%%

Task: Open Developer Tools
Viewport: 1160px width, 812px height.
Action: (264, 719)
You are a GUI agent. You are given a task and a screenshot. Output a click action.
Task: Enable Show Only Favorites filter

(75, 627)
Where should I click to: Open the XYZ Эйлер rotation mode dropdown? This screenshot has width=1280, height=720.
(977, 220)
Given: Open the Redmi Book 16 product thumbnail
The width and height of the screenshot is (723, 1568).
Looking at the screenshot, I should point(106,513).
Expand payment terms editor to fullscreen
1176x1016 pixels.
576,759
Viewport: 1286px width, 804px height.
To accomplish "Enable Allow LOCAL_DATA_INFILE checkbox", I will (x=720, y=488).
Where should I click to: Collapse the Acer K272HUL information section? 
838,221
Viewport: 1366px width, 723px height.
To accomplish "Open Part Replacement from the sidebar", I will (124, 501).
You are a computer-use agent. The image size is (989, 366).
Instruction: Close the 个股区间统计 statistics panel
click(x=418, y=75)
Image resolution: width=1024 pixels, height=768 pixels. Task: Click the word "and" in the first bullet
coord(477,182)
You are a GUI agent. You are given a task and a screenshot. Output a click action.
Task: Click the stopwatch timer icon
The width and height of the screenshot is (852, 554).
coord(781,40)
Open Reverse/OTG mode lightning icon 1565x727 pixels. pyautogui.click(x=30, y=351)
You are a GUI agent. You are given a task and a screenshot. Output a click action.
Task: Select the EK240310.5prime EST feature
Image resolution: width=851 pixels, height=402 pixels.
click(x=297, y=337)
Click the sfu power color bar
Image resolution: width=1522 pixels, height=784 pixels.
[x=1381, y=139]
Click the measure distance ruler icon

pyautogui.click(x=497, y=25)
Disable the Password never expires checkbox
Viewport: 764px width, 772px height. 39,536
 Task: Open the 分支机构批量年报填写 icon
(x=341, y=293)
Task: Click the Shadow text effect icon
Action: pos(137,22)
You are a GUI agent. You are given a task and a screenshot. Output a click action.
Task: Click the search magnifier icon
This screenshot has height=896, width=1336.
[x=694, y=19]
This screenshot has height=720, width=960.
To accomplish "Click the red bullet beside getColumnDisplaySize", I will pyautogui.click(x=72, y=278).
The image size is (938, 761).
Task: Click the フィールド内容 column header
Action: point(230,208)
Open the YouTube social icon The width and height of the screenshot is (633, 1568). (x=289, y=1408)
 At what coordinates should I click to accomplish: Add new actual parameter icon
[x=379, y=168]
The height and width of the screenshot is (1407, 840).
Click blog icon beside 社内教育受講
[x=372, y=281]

%%

(Your objective): Transcribe the records above exactly as they appear.

(Exercise answer):
Task: Open Developer Tools
Viewport: 1160px width, 812px height.
Action: (264, 719)
You are a GUI agent. You are given a task and a screenshot. Output a click action.
Task: Enable Show Only Favorites filter

(75, 627)
Where should I click to: Open the XYZ Эйлер rotation mode dropdown? This screenshot has width=1280, height=720.
(977, 220)
Given: Open the Redmi Book 16 product thumbnail
The width and height of the screenshot is (723, 1568).
Looking at the screenshot, I should point(106,513).
Expand payment terms editor to fullscreen
1176x1016 pixels.
576,759
Viewport: 1286px width, 804px height.
To accomplish "Enable Allow LOCAL_DATA_INFILE checkbox", I will (x=720, y=488).
Where should I click to: Collapse the Acer K272HUL information section? 
838,221
Viewport: 1366px width, 723px height.
To accomplish "Open Part Replacement from the sidebar", I will (124, 501).
You are a computer-use agent. The image size is (989, 366).
Instruction: Close the 个股区间统计 statistics panel
click(x=418, y=75)
Image resolution: width=1024 pixels, height=768 pixels. Task: Click the word "and" in the first bullet
coord(477,182)
You are a GUI agent. You are given a task and a screenshot. Output a click action.
Task: Click the stopwatch timer icon
The width and height of the screenshot is (852, 554).
coord(781,40)
Open Reverse/OTG mode lightning icon 1565x727 pixels. pyautogui.click(x=30, y=351)
You are a GUI agent. You are given a task and a screenshot. Output a click action.
Task: Select the EK240310.5prime EST feature
Image resolution: width=851 pixels, height=402 pixels.
click(x=297, y=337)
Click the sfu power color bar
Image resolution: width=1522 pixels, height=784 pixels.
[x=1381, y=139]
Click the measure distance ruler icon

pyautogui.click(x=497, y=25)
Disable the Password never expires checkbox
Viewport: 764px width, 772px height. 39,536
 Task: Open the 分支机构批量年报填写 icon
(x=341, y=293)
Task: Click the Shadow text effect icon
Action: pos(137,22)
You are a GUI agent. You are given a task and a screenshot. Output a click action.
Task: Click the search magnifier icon
This screenshot has height=896, width=1336.
[x=694, y=19]
This screenshot has height=720, width=960.
To accomplish "Click the red bullet beside getColumnDisplaySize", I will pyautogui.click(x=72, y=278).
The image size is (938, 761).
Task: Click the フィールド内容 column header
Action: point(230,208)
Open the YouTube social icon The width and height of the screenshot is (633, 1568). (x=289, y=1408)
 At what coordinates should I click to accomplish: Add new actual parameter icon
[x=379, y=168]
The height and width of the screenshot is (1407, 840).
Click blog icon beside 社内教育受講
[x=372, y=281]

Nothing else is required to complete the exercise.